Divers acting on a tip to the Swedish tabloid Expressen found the .357 Magnum revolver on Monday and turned it over to police. The newspaper did not reveal how it got the tip.

“This is one of the most important weapons in the investigation,” chief prosecutor Agneta Blidberg told The Associated Press in Stockholm.

Used in 1983 robbery
The gun was used in a post office robbery in the Dalarna town of Mockfjard in 1983. It had been long-sought by Palme investigators because the chemical properties of a bullet fired in the robbery matched those of the bullets that killed the Social Democratic leader.

Stig Edqvist, the lead investigator in the case, said the serial number on the gun found in the lake confirmed it the weapon used in the post office robbery. They had unsuccessfully searched the lake seven times.

Edqvist said the gun reportedly was dumped in the lake after the robbery, but they did not know when.

“We don’t know if it is possible to confirm or reject” that this is the murder weapon, he said.

After the Palme murder, Swedish police tried to track every Magnum gun sold and used in Sweden, where gun crimes are relatively rare, in hopes of finding the murder weapon and eventually the killer. Hundreds of such weapons were collected and analyzed but none was matched with the bullets fired at Palme.

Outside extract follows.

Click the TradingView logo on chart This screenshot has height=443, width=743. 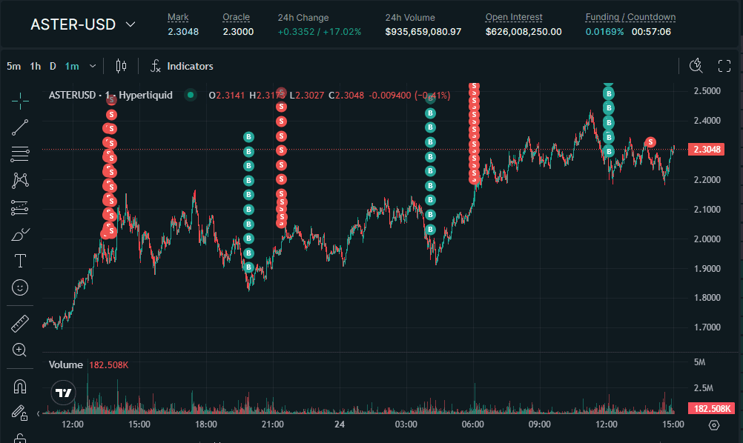coord(64,393)
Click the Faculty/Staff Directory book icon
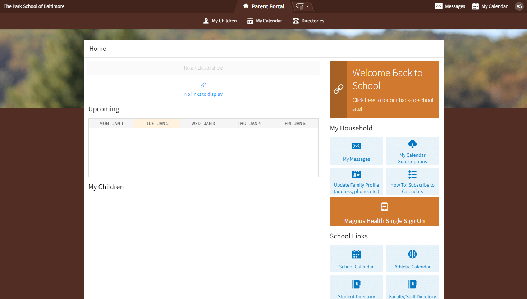The width and height of the screenshot is (527, 299). point(412,284)
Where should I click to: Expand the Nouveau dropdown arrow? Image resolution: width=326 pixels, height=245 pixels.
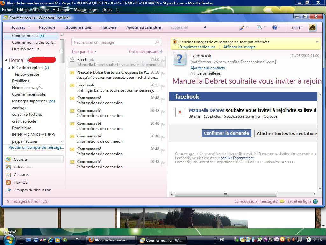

The gun was sent for analysis to the National Laboratory of Forensic Science in Linkoping, 125 miles southwest of Stockholm.

DNA, fingerprint evidence seen as unlikely
Roger Calsson, head of the chemical and technical unit of the laboratory, said it was doubtful the gun would yield any solid leads because there was only a “minimal” chance that it could be tested in a shooting range.

“To be able to compare the bullets with the Palme bullets and to determine the trace (on them) you have to test fire the gun,” he said. “But of course it depends on the amount of rust and as well as fat contained in the gun and how deep down in the bottom sediment it has been lying.”

Other interesting finds on the revolver could include fingerprints and DNA evidence, he said, “but the chances are very small, not to say microscopic, even for fingerprints if it has been in the water for that long.”

Palme was on his way home to his apartment in Stockholm’s old town with his wife, Lisbet, when he was shot twice in the back. As was his custom on private occasions, he had given his bodyguards the night off. His killer escaped down a dark alley.

Only suspect was acquitted
The only man tried for the murder, an alcoholic and drug addict named Christer Pettersson, was acquitted on appeal after police failed to produce enough evidence against him. Pettersson died in 2004.

The outspoken Palme had enemies both at home and abroad. He opposed the Vietnam War, and railed against apartheid in South Africa and against the Soviet invasion of what was then Czechoslovakia.

He tried to mediate in the Iran-Iraq war, but angered Tehran by threatening to block any secret Swedish arms sales to Iran.

Palme is the only Western European head of government to have been assassinated since World War II.